-- EXERCISE OBJECTIVE --
Given the entries below, please return each one exactly.

Collected data entries:
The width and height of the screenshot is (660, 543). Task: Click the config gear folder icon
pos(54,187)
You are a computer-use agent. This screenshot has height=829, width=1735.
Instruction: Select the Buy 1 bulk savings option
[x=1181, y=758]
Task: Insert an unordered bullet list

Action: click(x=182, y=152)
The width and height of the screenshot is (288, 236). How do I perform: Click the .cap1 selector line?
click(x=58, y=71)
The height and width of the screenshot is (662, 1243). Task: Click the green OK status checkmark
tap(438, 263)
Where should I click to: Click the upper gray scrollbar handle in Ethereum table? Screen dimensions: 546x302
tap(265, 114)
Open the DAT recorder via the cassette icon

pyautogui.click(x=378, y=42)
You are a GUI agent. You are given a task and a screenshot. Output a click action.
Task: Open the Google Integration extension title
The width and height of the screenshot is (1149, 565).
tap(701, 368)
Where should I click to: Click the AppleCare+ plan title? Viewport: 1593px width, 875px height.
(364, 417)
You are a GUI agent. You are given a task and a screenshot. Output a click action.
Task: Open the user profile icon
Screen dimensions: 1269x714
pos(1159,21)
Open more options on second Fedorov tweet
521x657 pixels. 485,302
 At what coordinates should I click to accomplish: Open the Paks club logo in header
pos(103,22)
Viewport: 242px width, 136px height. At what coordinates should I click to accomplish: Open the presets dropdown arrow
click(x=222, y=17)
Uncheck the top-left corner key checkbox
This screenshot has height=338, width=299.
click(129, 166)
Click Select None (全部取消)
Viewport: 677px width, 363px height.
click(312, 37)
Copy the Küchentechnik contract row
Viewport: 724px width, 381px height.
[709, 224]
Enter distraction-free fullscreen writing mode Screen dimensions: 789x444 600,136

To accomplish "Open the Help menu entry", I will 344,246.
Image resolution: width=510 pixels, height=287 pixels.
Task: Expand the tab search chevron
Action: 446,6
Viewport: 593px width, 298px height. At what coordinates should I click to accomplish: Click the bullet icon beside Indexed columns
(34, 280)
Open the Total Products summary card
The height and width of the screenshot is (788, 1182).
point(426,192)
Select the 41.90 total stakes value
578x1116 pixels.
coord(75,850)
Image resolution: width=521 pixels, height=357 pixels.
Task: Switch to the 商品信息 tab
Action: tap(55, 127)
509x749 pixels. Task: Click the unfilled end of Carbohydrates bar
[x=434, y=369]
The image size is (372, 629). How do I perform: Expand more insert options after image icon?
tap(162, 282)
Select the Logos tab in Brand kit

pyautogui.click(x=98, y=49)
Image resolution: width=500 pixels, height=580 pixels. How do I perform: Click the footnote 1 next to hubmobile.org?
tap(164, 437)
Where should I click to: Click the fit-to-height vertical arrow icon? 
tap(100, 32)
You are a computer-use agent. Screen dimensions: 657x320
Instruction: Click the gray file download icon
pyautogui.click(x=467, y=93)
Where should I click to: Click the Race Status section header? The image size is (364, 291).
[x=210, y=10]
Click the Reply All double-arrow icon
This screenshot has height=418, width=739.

-- RESULT BELOW --
The width and height of the screenshot is (660, 543). Task: Click the config gear folder icon
pos(54,187)
You are a computer-use agent. This screenshot has height=829, width=1735.
Instruction: Select the Buy 1 bulk savings option
[x=1181, y=758]
Task: Insert an unordered bullet list

Action: click(x=182, y=152)
The width and height of the screenshot is (288, 236). How do I perform: Click the .cap1 selector line?
click(x=58, y=71)
The height and width of the screenshot is (662, 1243). Task: Click the green OK status checkmark
tap(438, 263)
Where should I click to: Click the upper gray scrollbar handle in Ethereum table? Screen dimensions: 546x302
tap(265, 114)
Open the DAT recorder via the cassette icon

pyautogui.click(x=378, y=42)
You are a GUI agent. You are given a task and a screenshot. Output a click action.
Task: Open the Google Integration extension title
The width and height of the screenshot is (1149, 565).
tap(701, 368)
Where should I click to: Click the AppleCare+ plan title? Viewport: 1593px width, 875px height.
(364, 417)
You are a GUI agent. You are given a task and a screenshot. Output a click action.
Task: Open the user profile icon
Screen dimensions: 1269x714
pos(1159,21)
Open more options on second Fedorov tweet
521x657 pixels. 485,302
 At what coordinates should I click to accomplish: Open the Paks club logo in header
pos(103,22)
Viewport: 242px width, 136px height. At what coordinates should I click to accomplish: Open the presets dropdown arrow
click(x=222, y=17)
Uncheck the top-left corner key checkbox
This screenshot has height=338, width=299.
click(129, 166)
Click Select None (全部取消)
Viewport: 677px width, 363px height.
click(312, 37)
Copy the Küchentechnik contract row
Viewport: 724px width, 381px height.
[709, 224]
Enter distraction-free fullscreen writing mode Screen dimensions: 789x444 600,136

To accomplish "Open the Help menu entry", I will 344,246.
Image resolution: width=510 pixels, height=287 pixels.
Task: Expand the tab search chevron
Action: 446,6
Viewport: 593px width, 298px height. At what coordinates should I click to accomplish: Click the bullet icon beside Indexed columns
(34, 280)
Open the Total Products summary card
The height and width of the screenshot is (788, 1182).
point(426,192)
Select the 41.90 total stakes value
578x1116 pixels.
coord(75,850)
Image resolution: width=521 pixels, height=357 pixels.
Task: Switch to the 商品信息 tab
Action: tap(55, 127)
509x749 pixels. Task: Click the unfilled end of Carbohydrates bar
[x=434, y=369]
The image size is (372, 629). How do I perform: Expand more insert options after image icon?
tap(162, 282)
Select the Logos tab in Brand kit

pyautogui.click(x=98, y=49)
Image resolution: width=500 pixels, height=580 pixels. How do I perform: Click the footnote 1 next to hubmobile.org?
tap(164, 437)
Where should I click to: Click the fit-to-height vertical arrow icon? 
tap(100, 32)
You are a computer-use agent. Screen dimensions: 657x320
Instruction: Click the gray file download icon
pyautogui.click(x=467, y=93)
Where should I click to: Click the Race Status section header? The image size is (364, 291).
[x=210, y=10]
Click the Reply All double-arrow icon
This screenshot has height=418, width=739.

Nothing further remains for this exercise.